WHAT YOU HAVE TO DO>
List each line in the entries below that contains the word "accomplish".

DATA LISTING>
--- Start ---
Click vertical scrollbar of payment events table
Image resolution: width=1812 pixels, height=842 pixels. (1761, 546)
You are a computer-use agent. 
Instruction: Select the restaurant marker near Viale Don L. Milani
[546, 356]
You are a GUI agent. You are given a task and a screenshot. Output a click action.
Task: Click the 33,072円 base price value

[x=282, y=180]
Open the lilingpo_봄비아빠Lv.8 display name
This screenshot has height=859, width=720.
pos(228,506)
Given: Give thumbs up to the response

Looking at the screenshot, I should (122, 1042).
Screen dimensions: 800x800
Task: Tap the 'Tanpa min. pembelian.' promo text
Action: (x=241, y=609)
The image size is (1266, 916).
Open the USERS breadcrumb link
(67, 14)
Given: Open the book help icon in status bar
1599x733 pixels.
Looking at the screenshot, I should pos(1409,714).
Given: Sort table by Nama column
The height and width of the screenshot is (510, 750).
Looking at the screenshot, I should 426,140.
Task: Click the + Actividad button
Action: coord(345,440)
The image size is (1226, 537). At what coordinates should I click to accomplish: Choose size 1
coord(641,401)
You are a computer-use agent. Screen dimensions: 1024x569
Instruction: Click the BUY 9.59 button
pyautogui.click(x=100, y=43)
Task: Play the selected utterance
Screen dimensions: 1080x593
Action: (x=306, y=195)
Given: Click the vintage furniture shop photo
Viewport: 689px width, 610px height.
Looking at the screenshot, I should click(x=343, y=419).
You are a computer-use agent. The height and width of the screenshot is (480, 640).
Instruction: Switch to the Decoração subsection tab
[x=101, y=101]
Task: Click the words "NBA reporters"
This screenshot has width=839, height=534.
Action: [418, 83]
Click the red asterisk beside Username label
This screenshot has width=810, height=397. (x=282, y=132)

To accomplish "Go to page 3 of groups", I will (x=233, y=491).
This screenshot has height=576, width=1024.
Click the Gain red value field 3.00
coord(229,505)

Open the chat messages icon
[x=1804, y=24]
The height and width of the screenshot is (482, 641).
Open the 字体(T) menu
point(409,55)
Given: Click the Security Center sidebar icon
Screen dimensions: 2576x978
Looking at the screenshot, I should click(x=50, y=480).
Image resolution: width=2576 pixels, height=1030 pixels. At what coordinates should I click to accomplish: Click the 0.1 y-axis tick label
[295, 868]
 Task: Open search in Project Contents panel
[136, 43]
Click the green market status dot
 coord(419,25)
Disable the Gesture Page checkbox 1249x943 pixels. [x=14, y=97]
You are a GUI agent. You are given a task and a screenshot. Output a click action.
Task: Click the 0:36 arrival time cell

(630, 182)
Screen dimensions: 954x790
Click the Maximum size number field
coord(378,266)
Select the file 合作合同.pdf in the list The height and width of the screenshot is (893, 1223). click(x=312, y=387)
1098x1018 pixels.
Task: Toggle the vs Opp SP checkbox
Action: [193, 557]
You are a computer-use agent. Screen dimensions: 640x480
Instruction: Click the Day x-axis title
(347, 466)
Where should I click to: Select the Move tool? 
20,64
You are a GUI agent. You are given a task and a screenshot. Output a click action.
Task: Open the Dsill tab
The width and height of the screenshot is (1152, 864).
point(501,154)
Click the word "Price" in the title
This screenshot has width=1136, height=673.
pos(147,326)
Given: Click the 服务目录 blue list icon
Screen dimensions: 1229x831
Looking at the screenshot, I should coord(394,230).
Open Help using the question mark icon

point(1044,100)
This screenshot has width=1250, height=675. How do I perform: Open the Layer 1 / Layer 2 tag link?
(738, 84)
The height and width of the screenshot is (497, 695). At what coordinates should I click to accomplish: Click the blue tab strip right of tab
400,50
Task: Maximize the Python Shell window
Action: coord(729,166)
--- End ---
FULL SOLUTION>
The image size is (1226, 537). At what coordinates should I click to accomplish: Choose size 1
To accomplish "Go to page 3 of groups", I will (x=233, y=491).
Image resolution: width=2576 pixels, height=1030 pixels. At what coordinates should I click to accomplish: Click the 0.1 y-axis tick label
The height and width of the screenshot is (497, 695). At what coordinates should I click to accomplish: Click the blue tab strip right of tab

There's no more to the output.